Dominic Coles has been working on music that skirts along the edges of speech for some time, but on Alphabets he also skirts along the edges of music. As with his earlier Wandelweiser release everyone thinks their dreams are interesting, dreams are once again the material but not the subject. While that set of pieces transformed speech into short bursts of electronic noise, Alphabets presents itself as a lesson in translation. Most of the album is taken up by the fifty-odd minute alphabet 1: p-u-s-h, which takes snippets of speech from a recollection of a dream and juxtaposes the phonemes with a parallel context of associated electronic sounds. The sounds are thin and astringent, functioning as symbols instead of sensory allusions. The words are repeated, clipped short or cut long. “Repeat any word over and over and listen as it gradually loses its meaning in the mouth.” The electronic sounds may substitute words by repeated association, while simultaneously occluding any semantic connection between word, sound or reference. Silences are frequent, often seeming longer than the sounds.
Is it music? Yeah. With its pedagogical structure, somewhere between rote-learning and indoctrination, meagre sound resources and emphasis on language, Coles teases that he’s testing the boundaries of what might be considered musical while retaining the essential form and content. What really confounds the listener’s appreciation of this music is that it is impossible to ignore. It’s too alienating and intrusive to leave as a background, but almost too exhausting to listen to it closely. To take the piece’s apparent expectation seriously at face value, is to buy into a deeper conundrum that Coles is implicitly raising in his music, skewering the bien-pensant notions of music and language sharing some ineffable bond. As with any diligent pursuit of the idea, the more doggedly one pursues the supposed connection the further it recedes – this thwarting of assumptions may be the most challenging part. The album ends with two shorter pieces, each presented as applied learning from the first work: two more dream fragments with more verbal context yet also with greater periods of sound alone, perversely rendering both more disorientating that what has gone before.

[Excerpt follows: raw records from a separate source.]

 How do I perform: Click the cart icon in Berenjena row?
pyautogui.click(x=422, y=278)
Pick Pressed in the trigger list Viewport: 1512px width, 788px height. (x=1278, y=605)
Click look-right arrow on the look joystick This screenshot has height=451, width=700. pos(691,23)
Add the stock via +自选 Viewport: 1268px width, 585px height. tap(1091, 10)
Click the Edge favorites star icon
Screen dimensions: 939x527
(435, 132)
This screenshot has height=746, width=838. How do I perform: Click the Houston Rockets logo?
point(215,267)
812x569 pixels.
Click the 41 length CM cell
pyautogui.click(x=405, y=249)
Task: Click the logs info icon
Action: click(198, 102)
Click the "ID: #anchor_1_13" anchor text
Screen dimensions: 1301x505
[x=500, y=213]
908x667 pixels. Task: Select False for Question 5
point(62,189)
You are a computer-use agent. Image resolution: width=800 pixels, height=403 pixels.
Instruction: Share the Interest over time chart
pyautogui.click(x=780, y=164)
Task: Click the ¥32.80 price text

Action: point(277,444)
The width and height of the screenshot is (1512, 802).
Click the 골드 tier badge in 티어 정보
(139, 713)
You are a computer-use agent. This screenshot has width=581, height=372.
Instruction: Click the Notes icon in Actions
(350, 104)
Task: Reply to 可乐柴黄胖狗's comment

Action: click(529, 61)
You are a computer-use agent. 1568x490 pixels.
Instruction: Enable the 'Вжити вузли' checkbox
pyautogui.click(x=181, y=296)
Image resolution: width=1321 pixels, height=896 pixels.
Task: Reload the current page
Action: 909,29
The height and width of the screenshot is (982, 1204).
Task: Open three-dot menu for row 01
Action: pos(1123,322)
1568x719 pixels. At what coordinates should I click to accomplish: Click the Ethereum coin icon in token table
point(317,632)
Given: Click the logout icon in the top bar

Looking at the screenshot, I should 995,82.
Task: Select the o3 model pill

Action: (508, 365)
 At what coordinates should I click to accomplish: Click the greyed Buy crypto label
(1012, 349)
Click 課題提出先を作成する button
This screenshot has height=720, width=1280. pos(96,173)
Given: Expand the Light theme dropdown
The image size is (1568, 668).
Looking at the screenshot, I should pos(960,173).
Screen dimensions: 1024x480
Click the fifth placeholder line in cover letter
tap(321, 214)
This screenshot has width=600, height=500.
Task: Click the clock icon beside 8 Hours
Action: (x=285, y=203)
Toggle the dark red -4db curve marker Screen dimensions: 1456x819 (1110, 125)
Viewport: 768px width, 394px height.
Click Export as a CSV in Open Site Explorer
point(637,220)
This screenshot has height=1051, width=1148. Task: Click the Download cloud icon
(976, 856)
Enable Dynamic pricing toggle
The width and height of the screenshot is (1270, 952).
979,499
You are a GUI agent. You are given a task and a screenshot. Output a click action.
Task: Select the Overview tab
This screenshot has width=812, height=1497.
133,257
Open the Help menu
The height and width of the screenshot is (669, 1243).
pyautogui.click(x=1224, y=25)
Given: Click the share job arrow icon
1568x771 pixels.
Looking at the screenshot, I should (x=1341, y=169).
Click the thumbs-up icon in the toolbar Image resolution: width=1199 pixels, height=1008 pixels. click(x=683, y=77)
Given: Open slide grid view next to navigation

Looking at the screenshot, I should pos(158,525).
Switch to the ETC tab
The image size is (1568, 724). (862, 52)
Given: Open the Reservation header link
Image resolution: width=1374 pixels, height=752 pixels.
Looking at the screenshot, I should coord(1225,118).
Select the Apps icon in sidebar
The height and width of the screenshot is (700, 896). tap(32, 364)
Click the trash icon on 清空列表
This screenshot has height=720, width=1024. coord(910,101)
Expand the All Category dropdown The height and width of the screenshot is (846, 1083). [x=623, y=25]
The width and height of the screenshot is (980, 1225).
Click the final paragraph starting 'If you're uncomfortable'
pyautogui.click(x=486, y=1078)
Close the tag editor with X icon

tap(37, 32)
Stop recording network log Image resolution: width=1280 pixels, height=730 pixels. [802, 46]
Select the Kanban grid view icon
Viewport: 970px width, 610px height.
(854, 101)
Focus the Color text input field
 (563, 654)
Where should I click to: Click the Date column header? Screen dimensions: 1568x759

Pandemic Art keeps coming, with the recurrent themes of online mediation and trying to build connections in unfavourable circumstances. Esmeralda Conde Ruiz’s Cabin Fever is a 24-hour audiovisual work made with online contributions from people around the world using video conferencing software. A selection of ten audio excerpts is presented on this album. From a global variety of locations and languages, performers relate dreams they remember, with accompaniment of sound effects, field recordings, other voices, music. The themes at work here in subject matter and means of presentation may seem familiar enough to us by now to feel comfortable, but the interest comes from the means of execution. The juxtaposition of words and sounds was apparently made through live performance, with all the glitches and time-lags that entails. “The software itself is the conductor, in choosing the foreground certain sounds or voices, all mediated by the ghost-mixer of the elongated gaps.” If this is the case, then it’s the album’s strength, as everything is permeated by tiny burrs and quivers in the transmitted sound, even at its most stable: a natural complexity previously denied to digital technology in music. Each piece here has a distinct character, but they’re all united by this hazy, inevitably haphazard presentation produced by means not yet fully realised, giving it an appropriately dreamlike atmosphere where loss of the message’s clarity gains meaning through the mystification of its transmission. A future history of online performance may regard this work as a small step, but a necessary one.
As an antidote to any fine feelings raised by Cabin Fever, Dominic Coles retorts from New York with the chastening everyone thinks their dreams are interesting. It’s on Edition Wandelweiser, but it’s startlingly brief and abrasive. The six pieces here “recount a series of dreams through the circuitry of a synthesizer and the processor of a computer, using the voice to drive various forms of synthesis.” The voice cannot be heard, as the resulting process generates a series of diverse electronic sounds pulverised into morsels that each possess a unique, terrible beauty. With abrupt starts and ends, often harsh and indifferent to your nervous state, they hold the fascination of phenomena in nature as observed in seismic shifts and lightning strikes. Dynamics are wide ranging and elements may or may not choose to repeat or vary. Silences are also frequent, but these heighten the structural tension in each piece more than relieve it: as often as not, your peak level meter will be held threateningly high even while you can’t hear a thing. The release notes include the texts of the dreams, if you’re interested.